This series of talks was part of the Big Data Boot Camp. Videos for each talk are available through the links above.
The introduction of randomization over the last decade into the design and analysis of algorithms for matrix computations has provided a new paradigm, particularly appropriate for many very large-scale applications, as well as a complementary perspective to traditional numerical linear algebra approaches to matrix computations. These novel approaches have been motivated by technological developments in many application areas that permit the automatic generation of large data sets, and they are of particular interest for large-scale data analysis since many data sets are naturally modeled as matrices.

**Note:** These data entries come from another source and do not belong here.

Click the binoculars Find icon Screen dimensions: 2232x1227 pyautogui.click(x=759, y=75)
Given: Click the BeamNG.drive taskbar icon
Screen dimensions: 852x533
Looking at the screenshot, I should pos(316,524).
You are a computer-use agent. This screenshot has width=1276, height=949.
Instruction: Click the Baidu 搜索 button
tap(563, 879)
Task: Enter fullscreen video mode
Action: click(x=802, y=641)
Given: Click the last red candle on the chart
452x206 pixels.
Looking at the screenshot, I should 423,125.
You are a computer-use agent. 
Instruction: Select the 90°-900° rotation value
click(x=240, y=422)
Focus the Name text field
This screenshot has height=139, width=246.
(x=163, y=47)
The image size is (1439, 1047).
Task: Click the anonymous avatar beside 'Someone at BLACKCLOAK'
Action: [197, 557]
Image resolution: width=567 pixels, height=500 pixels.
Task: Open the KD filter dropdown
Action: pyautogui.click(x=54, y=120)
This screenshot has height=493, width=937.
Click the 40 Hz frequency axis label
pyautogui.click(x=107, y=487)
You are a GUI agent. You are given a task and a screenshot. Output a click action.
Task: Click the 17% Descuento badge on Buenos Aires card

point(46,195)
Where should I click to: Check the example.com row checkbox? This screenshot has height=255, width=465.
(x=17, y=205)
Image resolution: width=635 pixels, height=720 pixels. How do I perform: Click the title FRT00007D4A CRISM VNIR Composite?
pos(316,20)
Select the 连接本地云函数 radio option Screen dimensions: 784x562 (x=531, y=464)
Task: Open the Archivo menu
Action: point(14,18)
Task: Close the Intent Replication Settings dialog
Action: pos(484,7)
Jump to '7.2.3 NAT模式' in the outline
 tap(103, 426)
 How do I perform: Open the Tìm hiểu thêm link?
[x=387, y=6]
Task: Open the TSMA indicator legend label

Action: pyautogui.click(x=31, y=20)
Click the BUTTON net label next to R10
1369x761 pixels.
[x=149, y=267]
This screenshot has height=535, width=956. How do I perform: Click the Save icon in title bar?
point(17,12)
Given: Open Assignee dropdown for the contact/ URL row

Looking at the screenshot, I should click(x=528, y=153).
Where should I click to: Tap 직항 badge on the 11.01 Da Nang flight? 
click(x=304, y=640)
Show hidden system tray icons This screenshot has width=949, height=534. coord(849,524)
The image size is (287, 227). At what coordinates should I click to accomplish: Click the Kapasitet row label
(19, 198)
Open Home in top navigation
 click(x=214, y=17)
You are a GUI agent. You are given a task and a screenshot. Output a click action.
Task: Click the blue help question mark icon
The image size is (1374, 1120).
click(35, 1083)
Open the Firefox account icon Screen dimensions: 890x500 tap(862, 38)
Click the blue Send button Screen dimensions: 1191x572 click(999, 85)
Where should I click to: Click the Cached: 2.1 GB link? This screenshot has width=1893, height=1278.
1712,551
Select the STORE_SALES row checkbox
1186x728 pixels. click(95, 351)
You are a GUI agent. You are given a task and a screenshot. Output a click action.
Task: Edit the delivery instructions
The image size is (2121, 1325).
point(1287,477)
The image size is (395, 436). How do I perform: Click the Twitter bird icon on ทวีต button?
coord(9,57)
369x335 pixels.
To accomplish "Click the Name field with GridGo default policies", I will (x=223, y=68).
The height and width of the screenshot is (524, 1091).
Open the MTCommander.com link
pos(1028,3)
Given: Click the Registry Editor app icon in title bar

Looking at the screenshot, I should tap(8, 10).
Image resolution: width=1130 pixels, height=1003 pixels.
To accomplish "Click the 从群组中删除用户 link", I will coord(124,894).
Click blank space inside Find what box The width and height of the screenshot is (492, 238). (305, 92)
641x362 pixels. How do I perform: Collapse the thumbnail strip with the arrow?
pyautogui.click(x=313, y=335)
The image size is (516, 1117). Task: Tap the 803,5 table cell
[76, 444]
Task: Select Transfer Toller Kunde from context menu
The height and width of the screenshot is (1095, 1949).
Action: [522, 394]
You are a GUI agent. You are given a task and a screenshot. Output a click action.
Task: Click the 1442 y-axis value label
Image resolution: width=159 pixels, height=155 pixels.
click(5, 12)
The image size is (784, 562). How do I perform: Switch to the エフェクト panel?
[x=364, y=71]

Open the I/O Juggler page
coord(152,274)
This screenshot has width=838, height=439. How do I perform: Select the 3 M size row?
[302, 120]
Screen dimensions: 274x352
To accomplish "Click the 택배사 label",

This tutorial will describe the theory underlying randomized algorithms for matrix problems (such as matrix multiplication, least-squares regression, least absolute deviations regression, and low-rank matrix approximation) as well as where that theory is headed. Although the use of randomization is sometimes a relatively-straightforward application of Johnson-Lindenstrauss ideas, Euclidean spaces are much more structured objects than general metric spaces, and thus the best—both in theory and in numerical analysis and data analysis practice—randomized matrix algorithms take this into account. An emphasis will be placed on highlighting a few key concepts, several of which have natural statistical interpretations, that are responsible for the improvements in worst case theory and also for the usefulness of these algorithms in large-scale numerical and data applications.